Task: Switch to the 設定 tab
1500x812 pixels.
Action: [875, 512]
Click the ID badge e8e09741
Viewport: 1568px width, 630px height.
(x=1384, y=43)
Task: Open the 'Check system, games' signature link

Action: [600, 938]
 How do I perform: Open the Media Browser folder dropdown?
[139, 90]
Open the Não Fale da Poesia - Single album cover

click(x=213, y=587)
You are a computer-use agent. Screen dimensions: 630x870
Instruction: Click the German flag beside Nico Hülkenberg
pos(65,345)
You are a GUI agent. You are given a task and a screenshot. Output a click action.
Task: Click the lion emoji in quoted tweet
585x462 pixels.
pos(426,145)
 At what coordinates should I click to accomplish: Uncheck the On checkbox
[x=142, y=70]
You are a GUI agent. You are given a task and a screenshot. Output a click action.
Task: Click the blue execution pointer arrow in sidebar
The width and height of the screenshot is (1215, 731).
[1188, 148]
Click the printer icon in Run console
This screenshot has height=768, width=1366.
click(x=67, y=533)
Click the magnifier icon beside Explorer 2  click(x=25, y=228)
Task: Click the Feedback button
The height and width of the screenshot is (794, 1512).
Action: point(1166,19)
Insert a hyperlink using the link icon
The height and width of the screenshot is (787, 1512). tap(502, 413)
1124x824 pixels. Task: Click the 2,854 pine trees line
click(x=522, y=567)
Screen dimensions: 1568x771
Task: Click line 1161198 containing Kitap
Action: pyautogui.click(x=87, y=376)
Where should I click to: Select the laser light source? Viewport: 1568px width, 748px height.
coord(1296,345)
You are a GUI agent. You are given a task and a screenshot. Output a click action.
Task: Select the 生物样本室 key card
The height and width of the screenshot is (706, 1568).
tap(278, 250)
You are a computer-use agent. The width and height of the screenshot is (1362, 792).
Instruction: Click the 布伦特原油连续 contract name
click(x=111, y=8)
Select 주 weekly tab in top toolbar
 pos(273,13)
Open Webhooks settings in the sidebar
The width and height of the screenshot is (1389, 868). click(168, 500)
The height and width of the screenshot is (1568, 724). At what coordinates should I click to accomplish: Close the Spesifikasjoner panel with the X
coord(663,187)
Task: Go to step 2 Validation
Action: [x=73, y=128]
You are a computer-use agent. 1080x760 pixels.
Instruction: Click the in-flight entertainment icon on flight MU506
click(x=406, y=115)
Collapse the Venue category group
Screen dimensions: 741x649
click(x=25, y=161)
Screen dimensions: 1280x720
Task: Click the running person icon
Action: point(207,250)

━━━━━━━━

DIRECTIONS FOR THIS TASK » Rewrite all of the items above, replacing "GUI agent" with "interface agent" wherever it occurs and leaving everything else unchanged.

RESPONSE FOR THIS EXERCISE »
Task: Switch to the 設定 tab
1500x812 pixels.
Action: [875, 512]
Click the ID badge e8e09741
Viewport: 1568px width, 630px height.
(x=1384, y=43)
Task: Open the 'Check system, games' signature link

Action: [600, 938]
 How do I perform: Open the Media Browser folder dropdown?
[139, 90]
Open the Não Fale da Poesia - Single album cover

click(x=213, y=587)
You are a computer-use agent. Screen dimensions: 630x870
Instruction: Click the German flag beside Nico Hülkenberg
pos(65,345)
You are a interface agent. You are given a task and a screenshot. Output a click action.
Task: Click the lion emoji in quoted tweet
585x462 pixels.
pos(426,145)
 At what coordinates should I click to accomplish: Uncheck the On checkbox
[x=142, y=70]
You are a interface agent. You are given a task and a screenshot. Output a click action.
Task: Click the blue execution pointer arrow in sidebar
The width and height of the screenshot is (1215, 731).
[1188, 148]
Click the printer icon in Run console
This screenshot has height=768, width=1366.
click(x=67, y=533)
Click the magnifier icon beside Explorer 2  click(x=25, y=228)
Task: Click the Feedback button
The height and width of the screenshot is (794, 1512).
Action: point(1166,19)
Insert a hyperlink using the link icon
The height and width of the screenshot is (787, 1512). tap(502, 413)
1124x824 pixels. Task: Click the 2,854 pine trees line
click(x=522, y=567)
Screen dimensions: 1568x771
Task: Click line 1161198 containing Kitap
Action: pyautogui.click(x=87, y=376)
Where should I click to: Select the laser light source? Viewport: 1568px width, 748px height.
coord(1296,345)
You are a interface agent. You are given a task and a screenshot. Output a click action.
Task: Select the 生物样本室 key card
The height and width of the screenshot is (706, 1568).
tap(278, 250)
You are a computer-use agent. The width and height of the screenshot is (1362, 792).
Instruction: Click the 布伦特原油连续 contract name
click(x=111, y=8)
Select 주 weekly tab in top toolbar
 pos(273,13)
Open Webhooks settings in the sidebar
The width and height of the screenshot is (1389, 868). click(168, 500)
The height and width of the screenshot is (1568, 724). At what coordinates should I click to accomplish: Close the Spesifikasjoner panel with the X
coord(663,187)
Task: Go to step 2 Validation
Action: [x=73, y=128]
You are a computer-use agent. 1080x760 pixels.
Instruction: Click the in-flight entertainment icon on flight MU506
click(x=406, y=115)
Collapse the Venue category group
Screen dimensions: 741x649
click(x=25, y=161)
Screen dimensions: 1280x720
Task: Click the running person icon
Action: point(207,250)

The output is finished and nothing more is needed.